(Dataset records)
[start]

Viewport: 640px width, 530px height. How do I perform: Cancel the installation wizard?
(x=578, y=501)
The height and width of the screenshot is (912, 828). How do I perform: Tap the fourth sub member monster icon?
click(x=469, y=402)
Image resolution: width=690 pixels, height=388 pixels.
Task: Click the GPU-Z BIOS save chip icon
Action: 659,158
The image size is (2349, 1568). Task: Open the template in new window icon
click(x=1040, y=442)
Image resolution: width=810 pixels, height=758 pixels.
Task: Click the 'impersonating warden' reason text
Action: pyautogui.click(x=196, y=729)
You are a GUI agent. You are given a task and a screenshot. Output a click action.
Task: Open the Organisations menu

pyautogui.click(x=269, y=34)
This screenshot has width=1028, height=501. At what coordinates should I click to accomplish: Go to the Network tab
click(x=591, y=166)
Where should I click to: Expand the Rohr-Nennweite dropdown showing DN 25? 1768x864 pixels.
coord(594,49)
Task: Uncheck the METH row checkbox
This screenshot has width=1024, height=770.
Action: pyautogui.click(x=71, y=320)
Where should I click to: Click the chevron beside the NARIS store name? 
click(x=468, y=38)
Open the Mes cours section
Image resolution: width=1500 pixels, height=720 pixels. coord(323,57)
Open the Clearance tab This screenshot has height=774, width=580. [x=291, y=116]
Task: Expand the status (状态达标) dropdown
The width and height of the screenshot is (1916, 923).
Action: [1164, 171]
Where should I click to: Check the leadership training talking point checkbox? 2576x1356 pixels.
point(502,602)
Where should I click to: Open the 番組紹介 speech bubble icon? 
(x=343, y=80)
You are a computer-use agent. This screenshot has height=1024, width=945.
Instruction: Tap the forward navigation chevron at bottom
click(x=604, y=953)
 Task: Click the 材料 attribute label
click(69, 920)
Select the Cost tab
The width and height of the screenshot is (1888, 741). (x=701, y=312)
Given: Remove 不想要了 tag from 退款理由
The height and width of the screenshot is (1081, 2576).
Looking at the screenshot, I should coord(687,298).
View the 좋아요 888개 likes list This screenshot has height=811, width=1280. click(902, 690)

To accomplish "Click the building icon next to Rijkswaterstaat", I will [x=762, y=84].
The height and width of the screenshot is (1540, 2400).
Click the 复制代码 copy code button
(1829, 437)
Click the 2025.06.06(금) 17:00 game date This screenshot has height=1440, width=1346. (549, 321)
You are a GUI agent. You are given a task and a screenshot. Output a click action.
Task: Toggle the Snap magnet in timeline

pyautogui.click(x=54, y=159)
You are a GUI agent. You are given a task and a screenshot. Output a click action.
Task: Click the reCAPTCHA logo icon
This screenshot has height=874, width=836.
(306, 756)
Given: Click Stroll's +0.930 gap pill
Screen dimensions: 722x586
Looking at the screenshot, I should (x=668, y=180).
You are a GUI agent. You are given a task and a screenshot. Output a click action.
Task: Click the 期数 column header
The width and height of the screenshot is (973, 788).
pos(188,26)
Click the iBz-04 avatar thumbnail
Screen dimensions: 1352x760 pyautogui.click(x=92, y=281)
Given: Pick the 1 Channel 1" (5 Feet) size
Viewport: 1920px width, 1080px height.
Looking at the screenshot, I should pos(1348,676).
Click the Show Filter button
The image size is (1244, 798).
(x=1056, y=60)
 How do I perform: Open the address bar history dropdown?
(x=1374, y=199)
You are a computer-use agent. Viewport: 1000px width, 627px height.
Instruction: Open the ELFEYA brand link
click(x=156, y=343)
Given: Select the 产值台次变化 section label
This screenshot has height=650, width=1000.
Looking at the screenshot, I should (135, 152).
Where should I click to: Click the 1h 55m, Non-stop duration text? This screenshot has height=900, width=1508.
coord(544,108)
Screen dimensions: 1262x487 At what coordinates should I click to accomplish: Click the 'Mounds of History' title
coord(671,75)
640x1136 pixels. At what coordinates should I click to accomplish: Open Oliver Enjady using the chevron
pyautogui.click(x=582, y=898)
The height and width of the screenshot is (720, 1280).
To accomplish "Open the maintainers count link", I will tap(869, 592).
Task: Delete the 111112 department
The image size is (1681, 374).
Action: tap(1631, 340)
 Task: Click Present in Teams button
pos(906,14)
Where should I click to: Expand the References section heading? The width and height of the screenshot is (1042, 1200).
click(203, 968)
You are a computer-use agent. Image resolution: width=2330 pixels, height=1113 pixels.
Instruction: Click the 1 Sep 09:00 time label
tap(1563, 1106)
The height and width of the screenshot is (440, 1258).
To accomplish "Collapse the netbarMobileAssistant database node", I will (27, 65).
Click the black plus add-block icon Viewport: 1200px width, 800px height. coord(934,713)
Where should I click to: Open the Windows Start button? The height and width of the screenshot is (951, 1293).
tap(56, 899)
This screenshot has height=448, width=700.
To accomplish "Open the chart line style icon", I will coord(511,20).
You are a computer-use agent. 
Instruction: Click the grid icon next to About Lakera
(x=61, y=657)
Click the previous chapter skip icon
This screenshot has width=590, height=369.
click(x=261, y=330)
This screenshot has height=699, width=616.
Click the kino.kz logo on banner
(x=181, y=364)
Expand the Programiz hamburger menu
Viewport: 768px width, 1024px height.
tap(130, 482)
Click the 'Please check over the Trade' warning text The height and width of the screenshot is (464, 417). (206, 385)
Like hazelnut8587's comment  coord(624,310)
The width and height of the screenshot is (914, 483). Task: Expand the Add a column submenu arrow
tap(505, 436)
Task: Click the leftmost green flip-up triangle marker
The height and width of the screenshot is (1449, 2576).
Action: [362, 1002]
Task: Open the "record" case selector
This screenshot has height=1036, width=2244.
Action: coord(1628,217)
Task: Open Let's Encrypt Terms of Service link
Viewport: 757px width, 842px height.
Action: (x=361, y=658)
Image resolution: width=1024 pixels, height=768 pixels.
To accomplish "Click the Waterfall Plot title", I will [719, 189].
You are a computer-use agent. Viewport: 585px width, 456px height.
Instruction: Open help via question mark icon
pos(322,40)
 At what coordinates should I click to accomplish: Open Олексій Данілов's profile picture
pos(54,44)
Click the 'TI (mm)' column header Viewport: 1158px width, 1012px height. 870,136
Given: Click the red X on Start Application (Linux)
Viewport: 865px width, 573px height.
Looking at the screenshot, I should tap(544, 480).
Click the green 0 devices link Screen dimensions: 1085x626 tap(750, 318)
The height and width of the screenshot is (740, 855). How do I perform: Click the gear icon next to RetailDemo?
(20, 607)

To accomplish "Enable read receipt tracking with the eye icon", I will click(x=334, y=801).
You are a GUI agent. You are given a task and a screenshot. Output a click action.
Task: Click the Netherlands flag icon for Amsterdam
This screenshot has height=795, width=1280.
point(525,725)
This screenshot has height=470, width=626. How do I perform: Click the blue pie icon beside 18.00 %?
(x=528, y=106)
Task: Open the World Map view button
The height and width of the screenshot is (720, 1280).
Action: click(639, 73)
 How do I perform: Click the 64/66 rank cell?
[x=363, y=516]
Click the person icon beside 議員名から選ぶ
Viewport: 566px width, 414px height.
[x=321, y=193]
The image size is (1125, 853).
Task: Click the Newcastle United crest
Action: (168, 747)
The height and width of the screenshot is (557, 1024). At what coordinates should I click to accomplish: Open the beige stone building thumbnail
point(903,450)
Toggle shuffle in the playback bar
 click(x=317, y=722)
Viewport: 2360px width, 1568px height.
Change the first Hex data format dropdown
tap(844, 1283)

[end]

* [Exercise task] Copy out every one of the entries above, keeping each line the same as it appears.

* [Written solution]
Viewport: 640px width, 530px height. How do I perform: Cancel the installation wizard?
(x=578, y=501)
The height and width of the screenshot is (912, 828). How do I perform: Tap the fourth sub member monster icon?
click(x=469, y=402)
Image resolution: width=690 pixels, height=388 pixels.
Task: Click the GPU-Z BIOS save chip icon
Action: 659,158
The image size is (2349, 1568). Task: Open the template in new window icon
click(x=1040, y=442)
Image resolution: width=810 pixels, height=758 pixels.
Task: Click the 'impersonating warden' reason text
Action: pyautogui.click(x=196, y=729)
You are a GUI agent. You are given a task and a screenshot. Output a click action.
Task: Open the Organisations menu

pyautogui.click(x=269, y=34)
This screenshot has width=1028, height=501. At what coordinates should I click to accomplish: Go to the Network tab
click(x=591, y=166)
Where should I click to: Expand the Rohr-Nennweite dropdown showing DN 25? 1768x864 pixels.
coord(594,49)
Task: Uncheck the METH row checkbox
This screenshot has width=1024, height=770.
Action: pyautogui.click(x=71, y=320)
Where should I click to: Click the chevron beside the NARIS store name? 
click(x=468, y=38)
Open the Mes cours section
Image resolution: width=1500 pixels, height=720 pixels. coord(323,57)
Open the Clearance tab This screenshot has height=774, width=580. [x=291, y=116]
Task: Expand the status (状态达标) dropdown
The width and height of the screenshot is (1916, 923).
Action: [1164, 171]
Where should I click to: Check the leadership training talking point checkbox? 2576x1356 pixels.
point(502,602)
Where should I click to: Open the 番組紹介 speech bubble icon? 
(x=343, y=80)
You are a computer-use agent. This screenshot has height=1024, width=945.
Instruction: Tap the forward navigation chevron at bottom
click(x=604, y=953)
 Task: Click the 材料 attribute label
click(69, 920)
Select the Cost tab
The width and height of the screenshot is (1888, 741). (x=701, y=312)
Given: Remove 不想要了 tag from 退款理由
The height and width of the screenshot is (1081, 2576).
Looking at the screenshot, I should coord(687,298).
View the 좋아요 888개 likes list This screenshot has height=811, width=1280. click(902, 690)

To accomplish "Click the building icon next to Rijkswaterstaat", I will [x=762, y=84].
The height and width of the screenshot is (1540, 2400).
Click the 复制代码 copy code button
(1829, 437)
Click the 2025.06.06(금) 17:00 game date This screenshot has height=1440, width=1346. (549, 321)
You are a GUI agent. You are given a task and a screenshot. Output a click action.
Task: Toggle the Snap magnet in timeline

pyautogui.click(x=54, y=159)
You are a GUI agent. You are given a task and a screenshot. Output a click action.
Task: Click the reCAPTCHA logo icon
This screenshot has height=874, width=836.
(306, 756)
Given: Click Stroll's +0.930 gap pill
Screen dimensions: 722x586
Looking at the screenshot, I should (x=668, y=180).
You are a GUI agent. You are given a task and a screenshot. Output a click action.
Task: Click the 期数 column header
The width and height of the screenshot is (973, 788).
pos(188,26)
Click the iBz-04 avatar thumbnail
Screen dimensions: 1352x760 pyautogui.click(x=92, y=281)
Given: Pick the 1 Channel 1" (5 Feet) size
Viewport: 1920px width, 1080px height.
Looking at the screenshot, I should pos(1348,676).
Click the Show Filter button
The image size is (1244, 798).
(x=1056, y=60)
 How do I perform: Open the address bar history dropdown?
(x=1374, y=199)
You are a computer-use agent. Viewport: 1000px width, 627px height.
Instruction: Open the ELFEYA brand link
click(x=156, y=343)
Given: Select the 产值台次变化 section label
This screenshot has height=650, width=1000.
Looking at the screenshot, I should (135, 152).
Where should I click to: Click the 1h 55m, Non-stop duration text? This screenshot has height=900, width=1508.
coord(544,108)
Screen dimensions: 1262x487 At what coordinates should I click to accomplish: Click the 'Mounds of History' title
coord(671,75)
640x1136 pixels. At what coordinates should I click to accomplish: Open Oliver Enjady using the chevron
pyautogui.click(x=582, y=898)
The height and width of the screenshot is (720, 1280).
To accomplish "Open the maintainers count link", I will tap(869, 592).
Task: Delete the 111112 department
The image size is (1681, 374).
Action: tap(1631, 340)
 Task: Click Present in Teams button
pos(906,14)
Where should I click to: Expand the References section heading? The width and height of the screenshot is (1042, 1200).
click(203, 968)
You are a computer-use agent. Image resolution: width=2330 pixels, height=1113 pixels.
Instruction: Click the 1 Sep 09:00 time label
tap(1563, 1106)
The height and width of the screenshot is (440, 1258).
To accomplish "Collapse the netbarMobileAssistant database node", I will (27, 65).
Click the black plus add-block icon Viewport: 1200px width, 800px height. coord(934,713)
Where should I click to: Open the Windows Start button? The height and width of the screenshot is (951, 1293).
tap(56, 899)
This screenshot has height=448, width=700.
To accomplish "Open the chart line style icon", I will coord(511,20).
You are a computer-use agent. 
Instruction: Click the grid icon next to About Lakera
(x=61, y=657)
Click the previous chapter skip icon
This screenshot has width=590, height=369.
click(x=261, y=330)
This screenshot has height=699, width=616.
Click the kino.kz logo on banner
(x=181, y=364)
Expand the Programiz hamburger menu
Viewport: 768px width, 1024px height.
tap(130, 482)
Click the 'Please check over the Trade' warning text The height and width of the screenshot is (464, 417). (206, 385)
Like hazelnut8587's comment  coord(624,310)
The width and height of the screenshot is (914, 483). Task: Expand the Add a column submenu arrow
tap(505, 436)
Task: Click the leftmost green flip-up triangle marker
The height and width of the screenshot is (1449, 2576).
Action: [362, 1002]
Task: Open the "record" case selector
This screenshot has height=1036, width=2244.
Action: coord(1628,217)
Task: Open Let's Encrypt Terms of Service link
Viewport: 757px width, 842px height.
Action: (x=361, y=658)
Image resolution: width=1024 pixels, height=768 pixels.
To accomplish "Click the Waterfall Plot title", I will [719, 189].
You are a computer-use agent. Viewport: 585px width, 456px height.
Instruction: Open help via question mark icon
pos(322,40)
 At what coordinates should I click to accomplish: Open Олексій Данілов's profile picture
pos(54,44)
Click the 'TI (mm)' column header Viewport: 1158px width, 1012px height. 870,136
Given: Click the red X on Start Application (Linux)
Viewport: 865px width, 573px height.
Looking at the screenshot, I should tap(544, 480).
Click the green 0 devices link Screen dimensions: 1085x626 tap(750, 318)
The height and width of the screenshot is (740, 855). How do I perform: Click the gear icon next to RetailDemo?
(20, 607)

To accomplish "Enable read receipt tracking with the eye icon", I will click(x=334, y=801).
You are a GUI agent. You are given a task and a screenshot. Output a click action.
Task: Click the Netherlands flag icon for Amsterdam
This screenshot has height=795, width=1280.
point(525,725)
This screenshot has height=470, width=626. How do I perform: Click the blue pie icon beside 18.00 %?
(x=528, y=106)
Task: Open the World Map view button
The height and width of the screenshot is (720, 1280).
Action: click(639, 73)
 How do I perform: Click the 64/66 rank cell?
[x=363, y=516]
Click the person icon beside 議員名から選ぶ
Viewport: 566px width, 414px height.
[x=321, y=193]
The image size is (1125, 853).
Task: Click the Newcastle United crest
Action: (168, 747)
The height and width of the screenshot is (557, 1024). At what coordinates should I click to accomplish: Open the beige stone building thumbnail
point(903,450)
Toggle shuffle in the playback bar
 click(x=317, y=722)
Viewport: 2360px width, 1568px height.
Change the first Hex data format dropdown
tap(844, 1283)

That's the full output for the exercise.